Let’s get more specific: Once it’s injected, the adenovirus enters a cell in the body to deliver its message (aka the DNA) to the cell’s nucleus (where the genes are stored). From there, the cell reads the DNA and converts it into messenger RNA (mRNA). Now, the cell is vaccinated and can alert the rest of the immune system, replicate the spike protein, recognize the virus, and create antibodies to protect against coronavirus.
Side effects: J&J’s vaccine appears to be less likely to trigger allergic reactions. And the main side effects appear to be pain at the injection site, fever, fatigue, and headache. But don’t forget about the blood clots mentioned above. The CDC says this reaction is rare. (Think: 60 cases out of the 18 million vaccinated with J&J.) But still enough to raise concerns.
But, are the COVID-19 vaccines safe?
Yep. Health experts say they are safe and effective — proven by extensive clinical trials. But with so many vaccines being created at a fast pace, let’s talk about the development process. These vaccines go through stages of development and approval. After researchers identify a potential vaccine candidate they start the clinical testing process.
Preclinical testing. When scientists test the vaccine candidate on cells and then give it to animals to see if it creates an effective immune response.
Phase 1. Aka the safety trial. When humans start to come in. A small number of people (20-100) are given the vaccine during this round. Scientists are testing for safety, best dosage amount, and to confirm that an immune response is being created. Approximately 70% of drugs will move onto the next phase.
Phase 2. Aka the expanded trial. When hundreds of humans are given the vaccine candidate. And this time they are split into groups by health and demographics. Researchers want to know how the drug will affect different types of people. And scientists are keeping an eye out for how safe it is. Plus that the immune response is still going strong. Approximately 33% of candidates will move on to the next phase.
Phase 3. Aka the efficacy trial. When scientists test the vaccine candidate on thousands of people to determine how well it works (hence, efficacy). This is the phase we hear the most about. That’s because it’s when scientists are able to get more safety data since they are testing so many people. And can find less common, long-term, and rare side effects that might’ve been missed in previous phases. Scientists are still testing for the tried and true immune response — which tells them whether the vaccine actually works. Approximately 25-30% of candidates move on from here.

--- TASK REQUIREMENTS ---
1: Answer these from the COVID-19 vaccine text:
(a) How many people receive the vaccine in Phase 1?
(b) About what share of candidates move on after Phase 2?
(c) What figure does the CDC give for blood clot cases with J&J's vaccine?
2: Write a continuation of the COVID-19 vaccine text.

--- SUPPLIED RECORDS ---

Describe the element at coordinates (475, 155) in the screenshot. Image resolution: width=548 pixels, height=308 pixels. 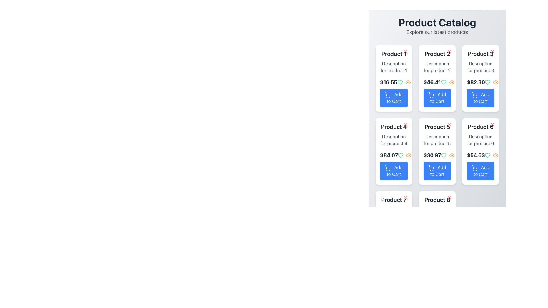
I see `the static text display showing the price of 'Product 6', which is located in the lower section of the product card, above the interaction icons and 'Add to Cart' button` at that location.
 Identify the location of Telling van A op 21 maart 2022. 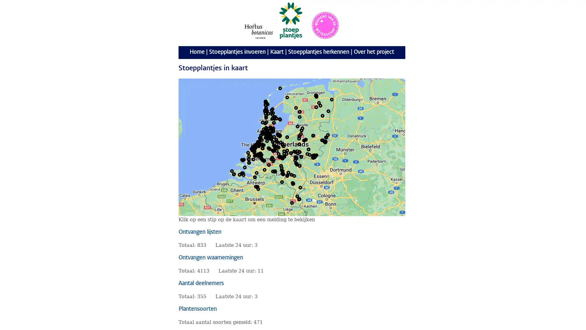
(255, 151).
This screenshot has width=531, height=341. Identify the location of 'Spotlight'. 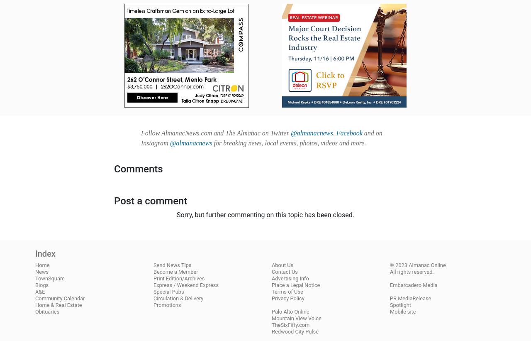
(390, 304).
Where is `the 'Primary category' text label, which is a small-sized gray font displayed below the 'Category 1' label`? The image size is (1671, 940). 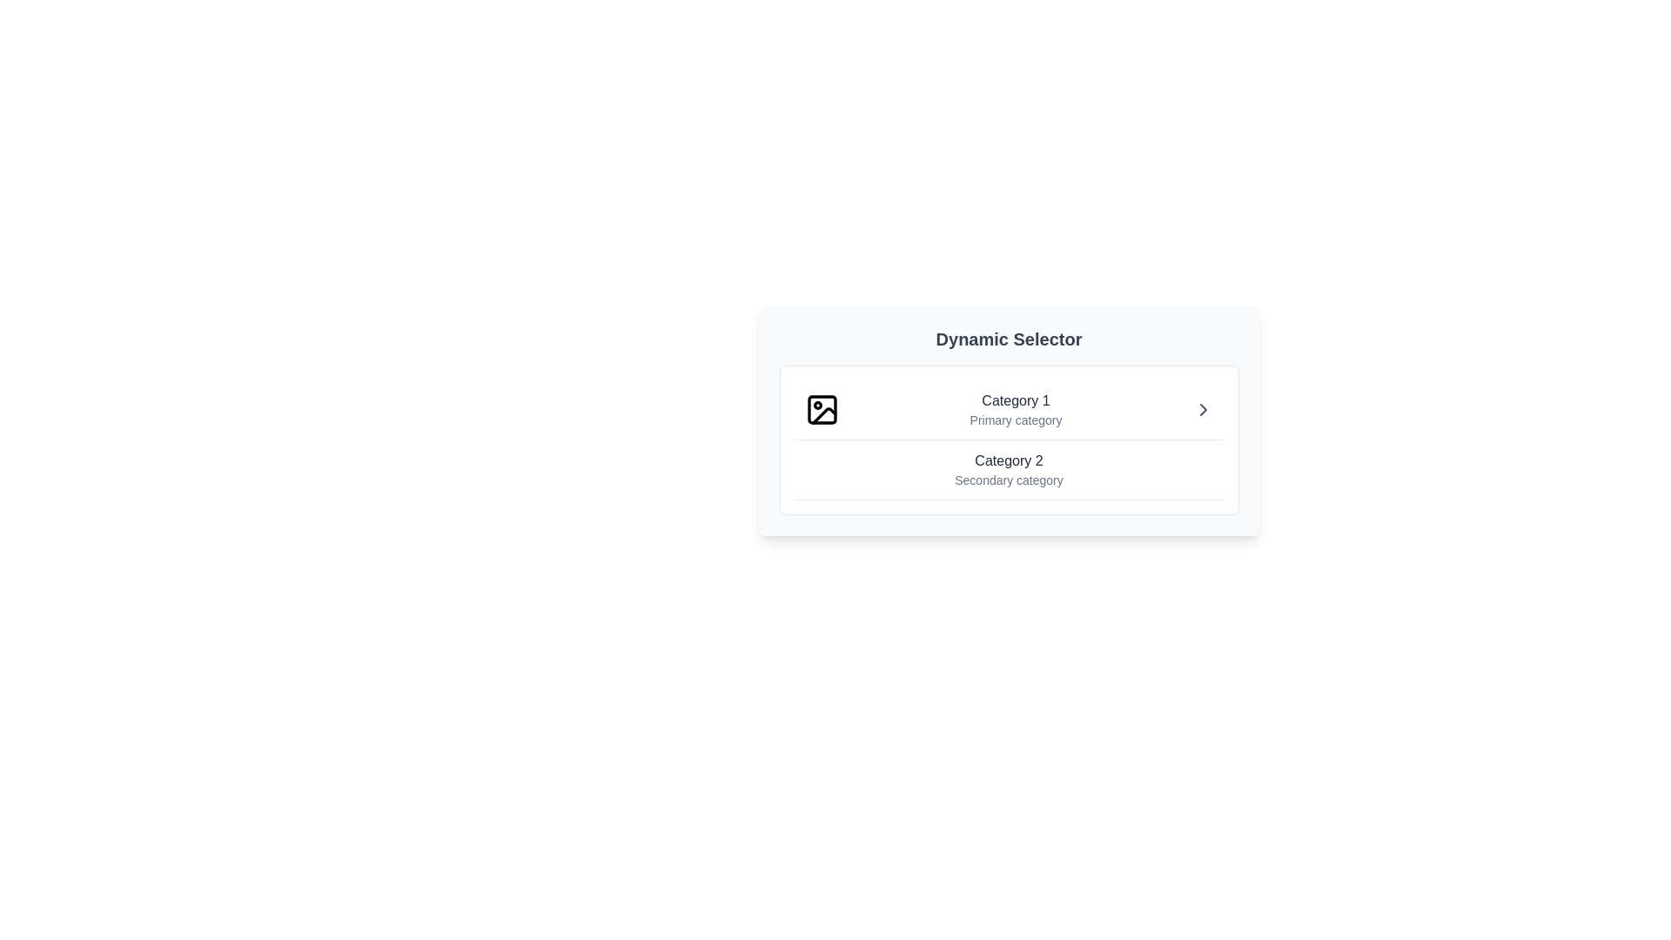 the 'Primary category' text label, which is a small-sized gray font displayed below the 'Category 1' label is located at coordinates (1015, 419).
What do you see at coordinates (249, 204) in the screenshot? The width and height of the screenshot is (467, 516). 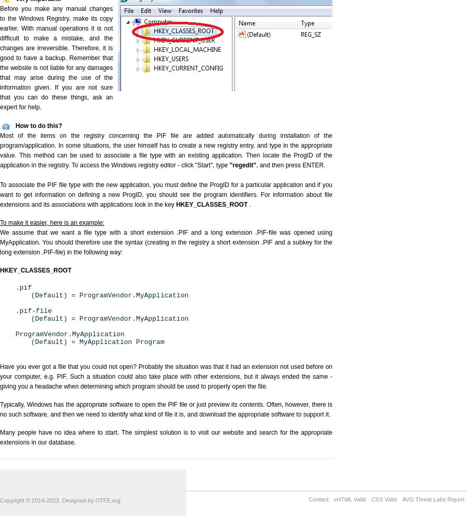 I see `'.'` at bounding box center [249, 204].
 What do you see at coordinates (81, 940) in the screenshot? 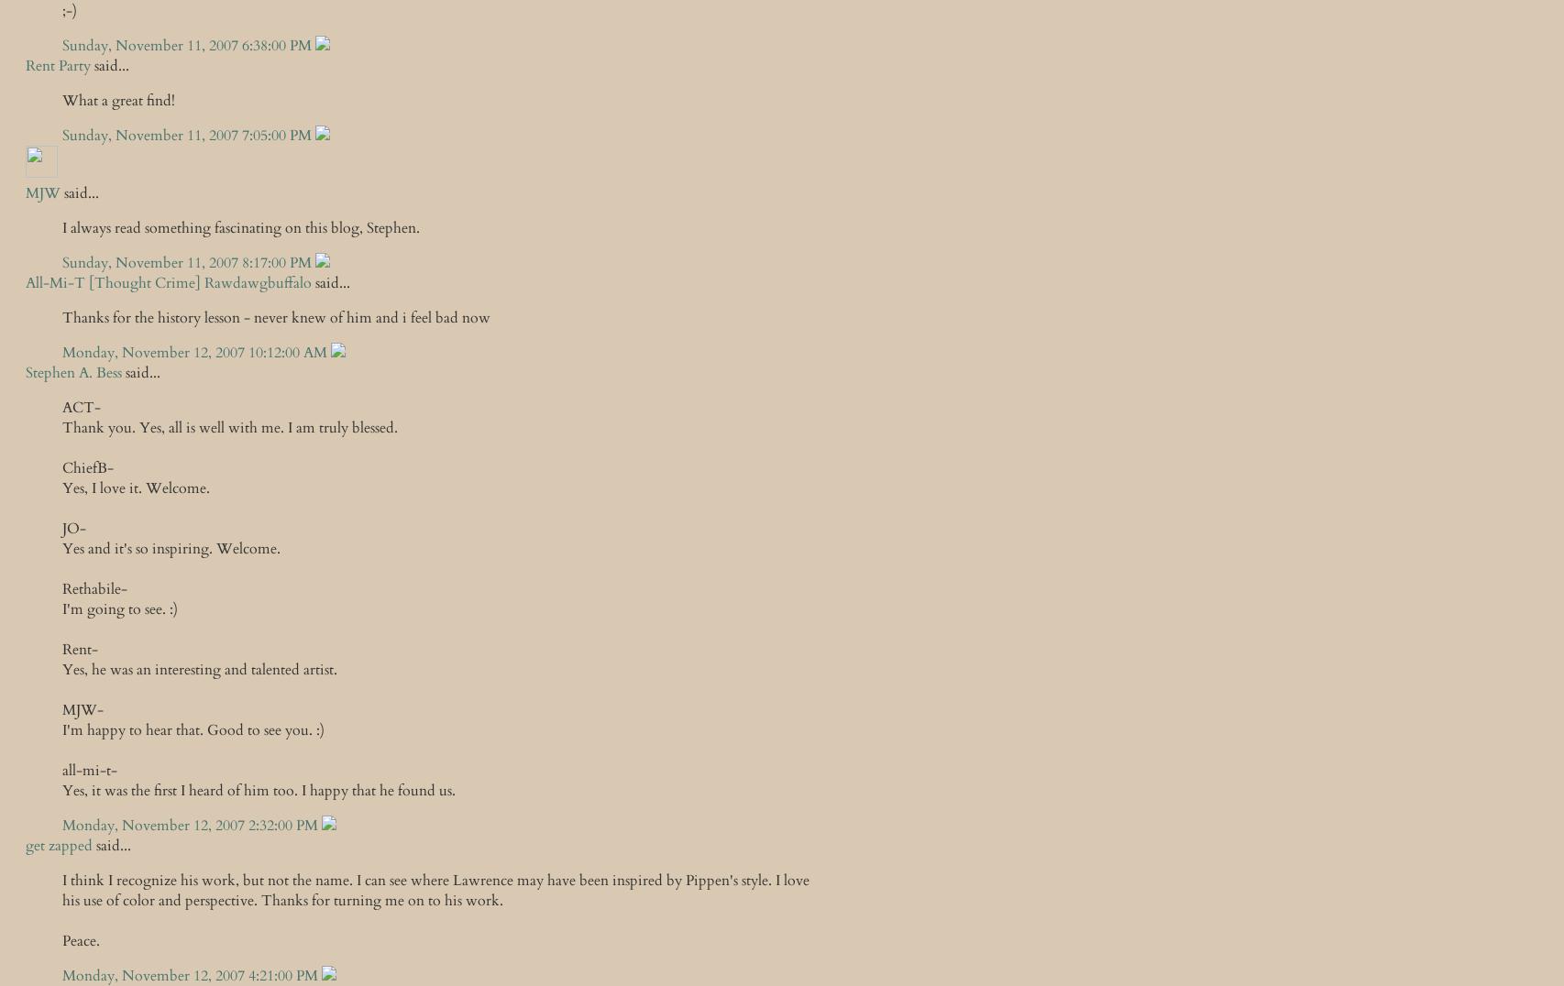
I see `'Peace.'` at bounding box center [81, 940].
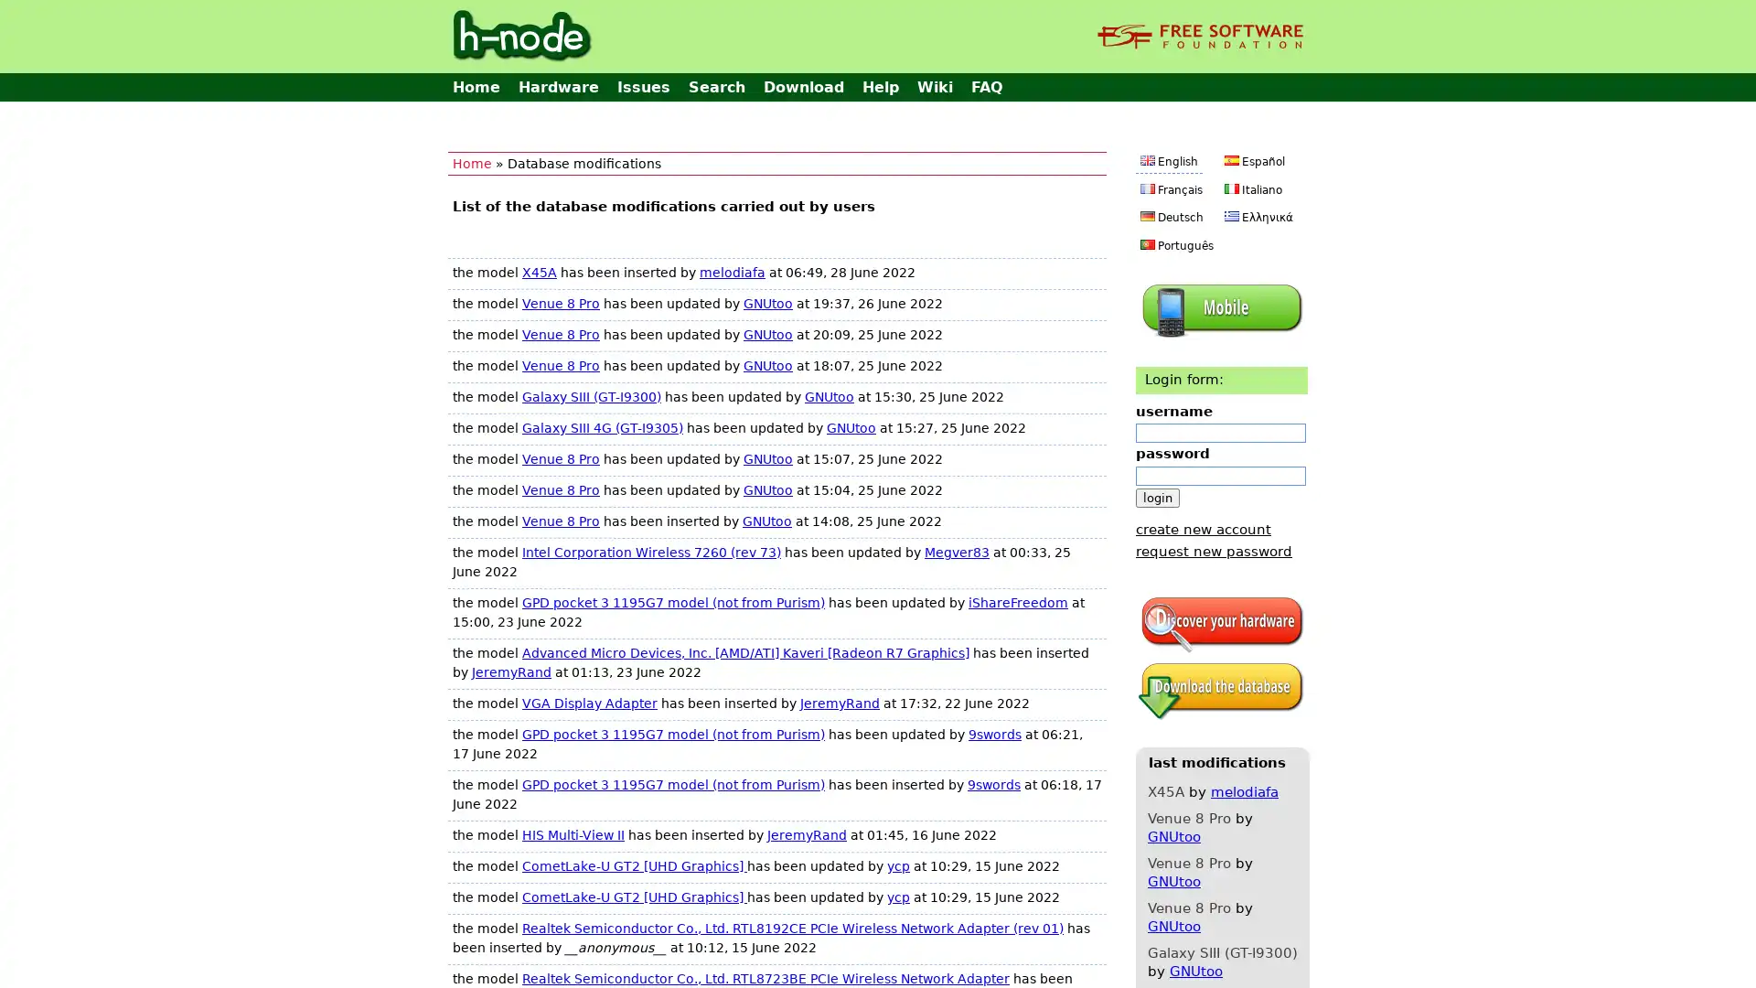  I want to click on login, so click(1157, 497).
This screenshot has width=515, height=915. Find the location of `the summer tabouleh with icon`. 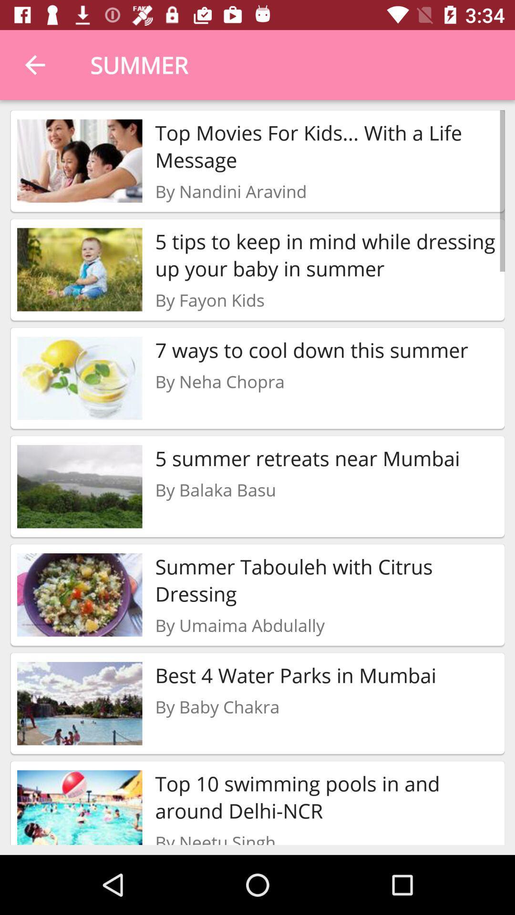

the summer tabouleh with icon is located at coordinates (326, 580).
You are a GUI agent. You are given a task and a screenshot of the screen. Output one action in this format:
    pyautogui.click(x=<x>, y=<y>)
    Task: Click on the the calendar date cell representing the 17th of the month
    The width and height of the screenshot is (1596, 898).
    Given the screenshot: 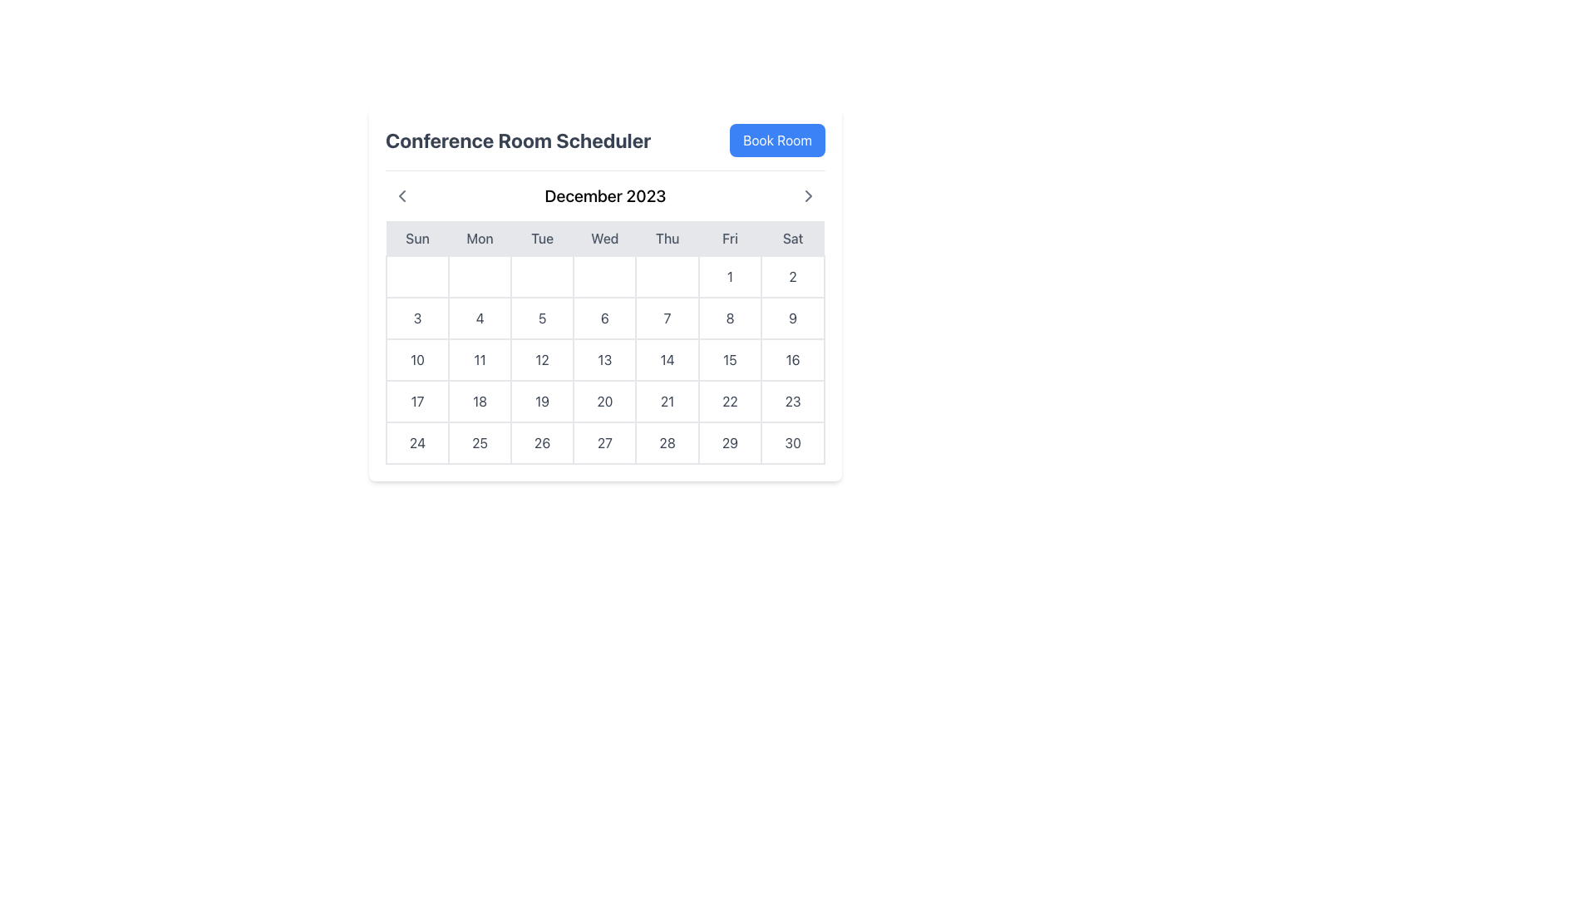 What is the action you would take?
    pyautogui.click(x=417, y=401)
    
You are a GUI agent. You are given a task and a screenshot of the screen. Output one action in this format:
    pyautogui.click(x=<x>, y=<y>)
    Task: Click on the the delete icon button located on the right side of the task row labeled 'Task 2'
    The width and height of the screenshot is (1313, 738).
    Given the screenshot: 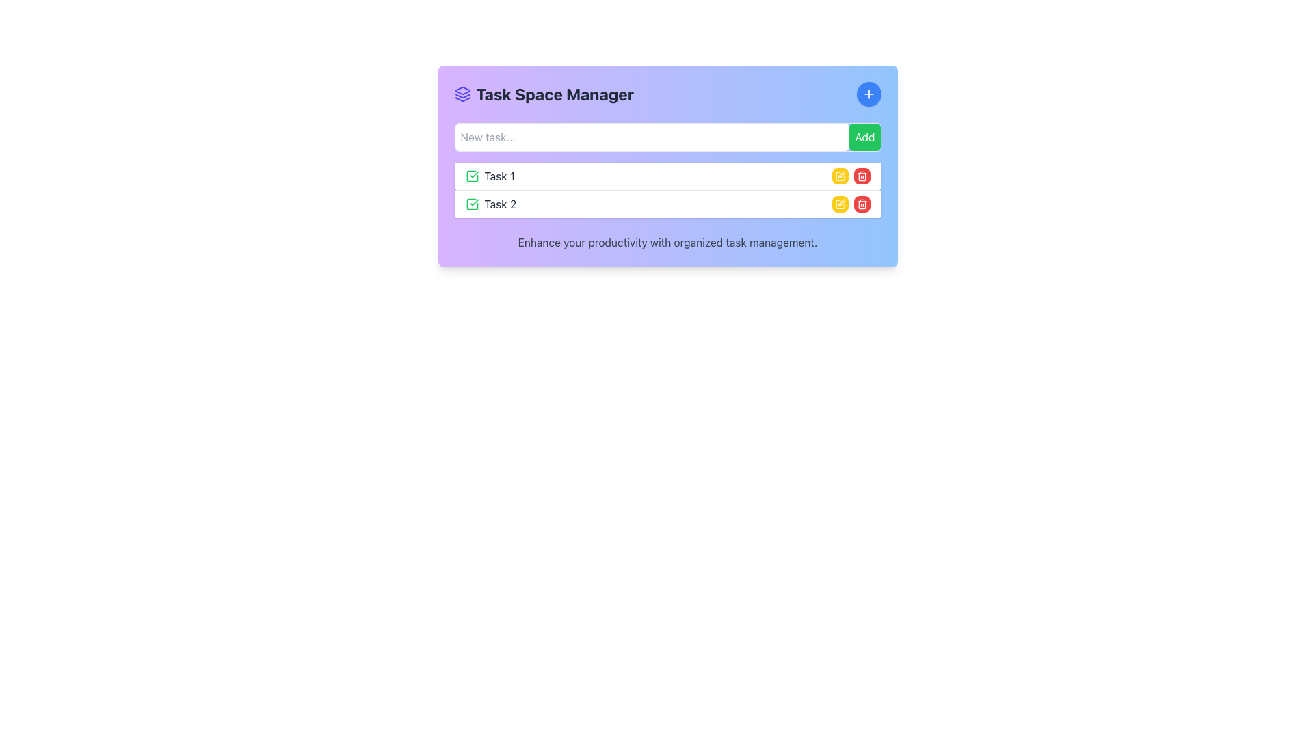 What is the action you would take?
    pyautogui.click(x=861, y=176)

--- ANSWERS BY ITEM NUMBER ---
1:
(a) 20-100 people.
(b) Approximately 33%.
(c) 60 cases out of the 18 million vaccinated with J&J.

2:
Usually, this process can take years to complete. But these have been unusual times. And researchers have been able to combine phases to speed up testing. With the help of new technology and research of a virus similar to COVID-19 — plus, financial incentives governments are providing to support this research.
In the US, vaccine manufacturers need to get FDA approval before marketing and distribution can begin. And the steps for the approval process typically start after a successful Phase 3. A manufacturer then presents their vaccine at “science court,” where a panel of independent experts act as a jury and pick apart the vaccine. If they're satisfied with the data, they endorse it and send it off to the FDA for final approval.
COVID-19 vaccines have helped Americans regain some sense of normalcy. But it’s not over yet, especially since 34% of Americans still aren’t vaccinated. Stay up to date on guidelines here, and check back here for updates on the top three most popular US vaccines.
Last updated on May 12 to include the FDA’s limitations on the J&J vaccine, as well as updated stats.
Last updated on Nov 2 to include the latest on the COVID-19 vaccines, including the FDA's emergency use authorization of the Pfizer vaccine for kids 5-11 and the CDC's approval for booster shots.